Difference between pickling and saving a model?

User 2488 | 11/3/2015, 11:52:06 PM

From a high-level, I'm wondering if anyone can explain the difference between what happens under the hood when I pickle versus save a model I've trained and built using graphlab's algorithms. My specific use case is to try and get a sense of how big the models I'm building will be, so as to plan for future deployment, number servers needed, size of those servers, etc.

I barely know anything about how pickling works, while we're on the topic. As best as I can tell, pickling a model involves taking the entire object and converting it into a byte stream of characters. That is to say that it would do more than simply store the values of the coefficients (for a logistic regression classifier, say). If I am wrong here, I would definitely love some feedback.

Also, it is true that graphlab now supports pickling as per the following post, no? http://forum.dato.com/discussion/812/sframe-sgraph-and-sarray-cannot-be-pickled

Thanks, everyone.

Comments

User 1207 | 11/17/2015, 1:47:32 AM

Hello Chusteven,

Sorry for the delay in getting back to you -- somehow your post slipped by us.

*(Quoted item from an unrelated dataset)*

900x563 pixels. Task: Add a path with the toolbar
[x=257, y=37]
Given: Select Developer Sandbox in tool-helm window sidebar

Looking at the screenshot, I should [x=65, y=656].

The native python pickling routines do not actually work with many of our data structures. This is because most of them have files on disk, and the internal python pickling routines serialize the output into a byte stream that can be represented in memory. To get around this, we have internal pickling routines, which you reference in your above post, that take care of this and work with the file paths correctly. However, this does not necessarily serialize it in to a single file like the python ones do.

model.save(...), and other save routines, put all the files into a single directory, including all data and other references. Getting the size of the files in this directory is the serialized model size. On linux, it would be du -hs <model_dir>. (Note, however, that only some parts of a model may be loaded in to memory at a given time for prediction, so disk space is what you're worried about here.)

Hopefully that answers your questions!

-- Hoyt